Michigan teenager pleads guilty to terrorism and other charges in deadly school shooting

A teenager pleaded guilty on Monday to terrorism and first-degree murder in a Michigan school shooting that killed four students and placed an extraordinary focus on the boy’s home life and his parents’ alleged role in the tragedy.

Ethan Crumbley has pleaded guilty to 24 counts, nearly a year after the attack at Oxford High School in southeast Michigan. In the gallery, relatives of the victims wept as Assistant District Attorney Marc Keast described the crimes.

“Yes,” Crumbley replied, when asked if he had “knowingly, willfully and deliberately” chosen to shoot other students.

The prosecutor’s office said no agreement was reached before Monday’s plea. A first-degree murder conviction usually carries an automatic sentence of life in prison in Michigan, but teens are entitled to a hearing at which their attorney can argue for a shorter term and the possibility of parole.

The teenager withdrew his intention to pursue an insanity defense and repeatedly acknowledged that he understood the potential penalties.

Crumbley, now 16, had no discipline problems at school, about 50 miles north of Detroit, but his behavior earlier on the day of the mass shooting raised flags.

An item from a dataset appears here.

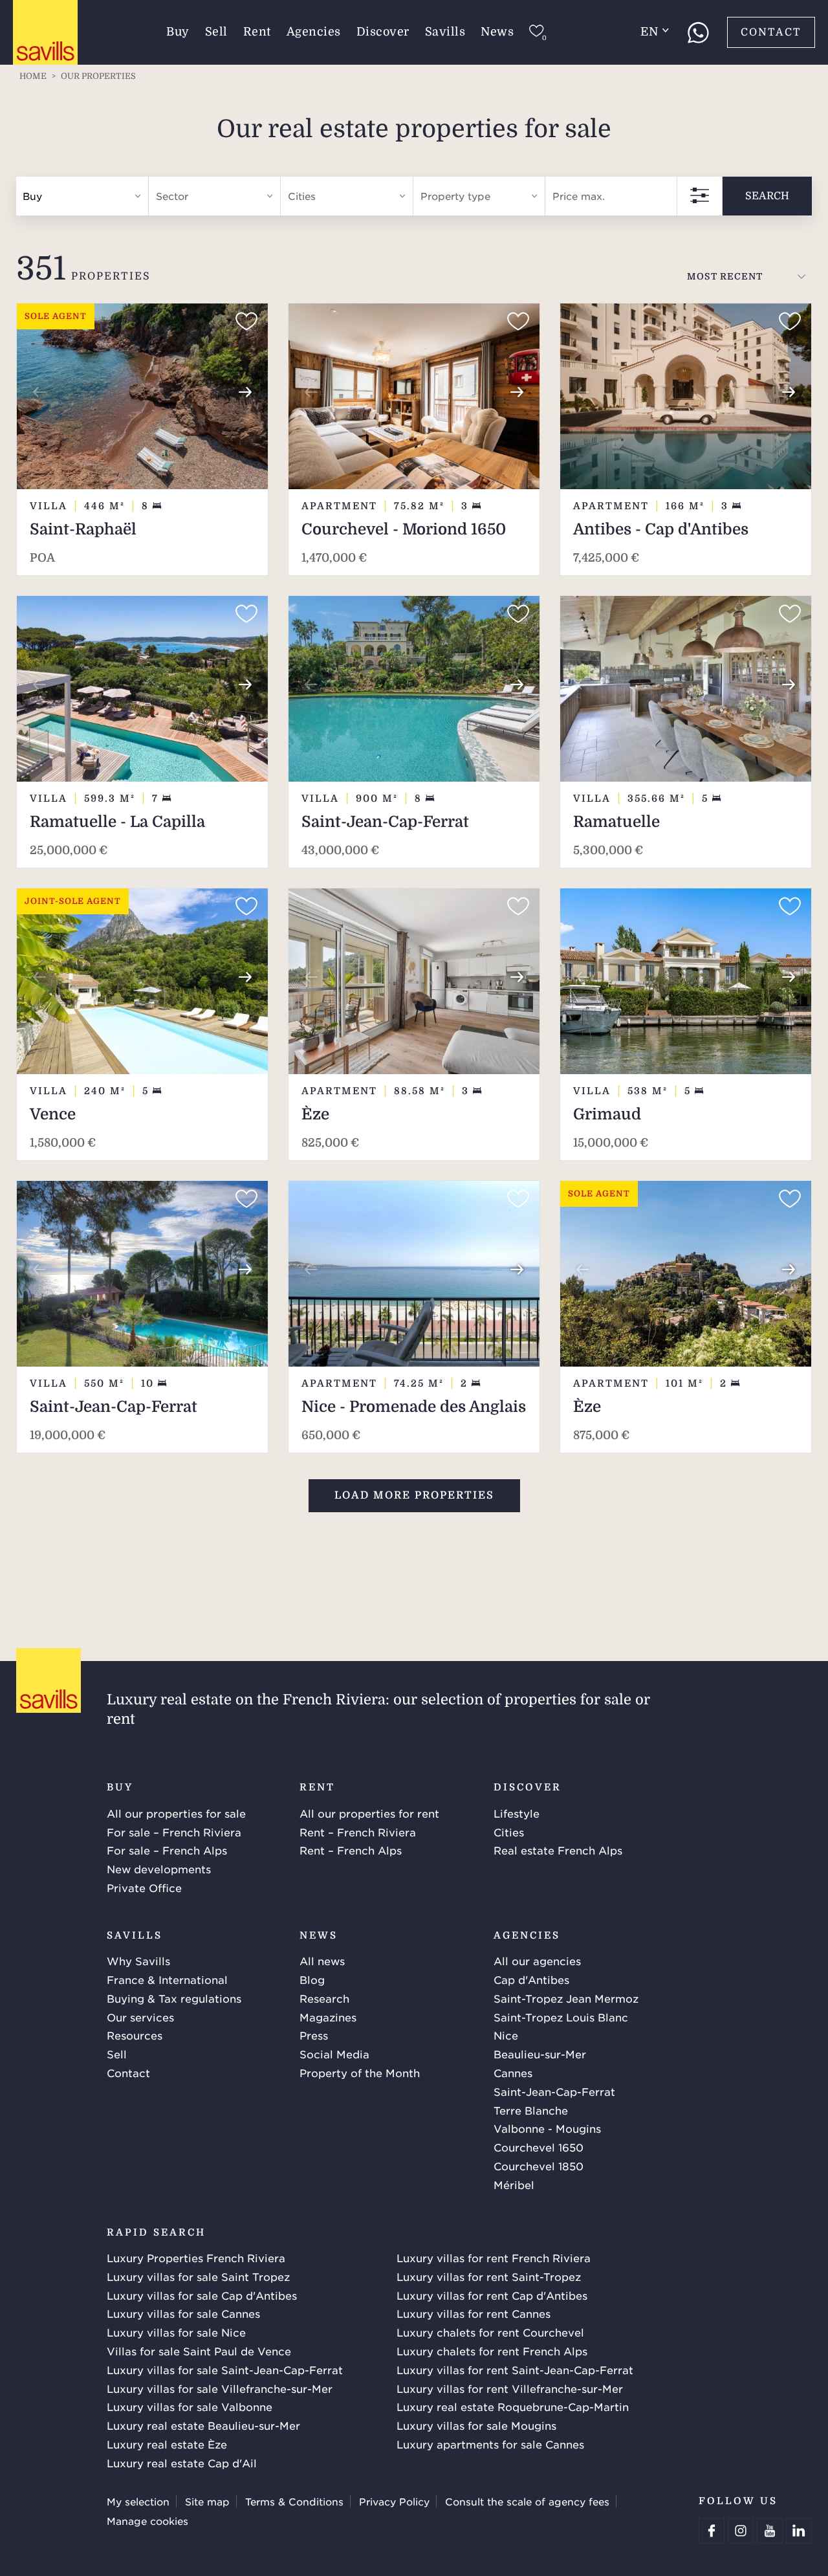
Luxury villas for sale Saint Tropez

A teacher had discovered a drawing with a gun pointed at the words: “Thoughts won’t stop. Help me.” There was a picture of a bullet with the message: “Blood everywhere”.

James and Jennifer Crumbley refused to take their son home on November 30, but were told to get him on counseling within 48 hours, according to investigators.

4 killed, 7 wounded by bullet

Crumbley had brought a 9mm Sig Sauer handgun and 50 rounds to school in his backpack that day and then fired it at other students. Deputies rushed in and captured him within minutes.

A day earlier, a teacher had seen Ethan looking for ammunition on his phone. The school contacted Jennifer Crumbley, who told her son in a text message, “Lol. I’m not mad at you. You gotta learn not to get caught,” the district attorney’s office said.

Separately, the elder Crumbleys face manslaughter charges. They are accused of making a weapon accessible to Ethan and ignoring his need for mental health treatment. Parents have rarely been charged in school shootings, although the weapons used usually come from the home of a parent or close relative.

Earlier this year, prosecutors revealed Ethan had hallucinations about demons and was fascinated with guns and Nazi propaganda.

“Put simply, they created an environment in which their son’s violent tendencies flourished. They knew their son was troubled, and then they bought him a gun,” prosecutors said in a court filing.

The Crumbleys said they were unaware of Ethan’s plan to carry out a school shooting. They also dispute that the weapon was easy to seize at home.

WATCH | The announcement of the charges against Crumbley’s parents:

US prosecutors charge parents of Michigan school shooter

The parents of the accused Michigan school shooter have been charged with manslaughter, with prosecutors alleging they were negligent and contributed to the deaths of four students.

Madisyn Baldwin, Tate Myre, Hana St. Juliana and Justin Shilling were killed, while six students and a teacher were injured. In addition to counts of first degree murder and terrorism causing death, Ethan admitted guilt to seven counts of assault with intent to murder and 12 counts of possession of a firearm in the commission of a felony. .

The judge has set February 9 as the start of hearings to determine whether he will be sentenced to life without parole or if he will get a shorter sentence because of his age and a chance of release. His lawyers will be able to argue various mitigating circumstances, including family life and mental health. Prosecutors did not tell the court whether they would plead for a non- parole sentence.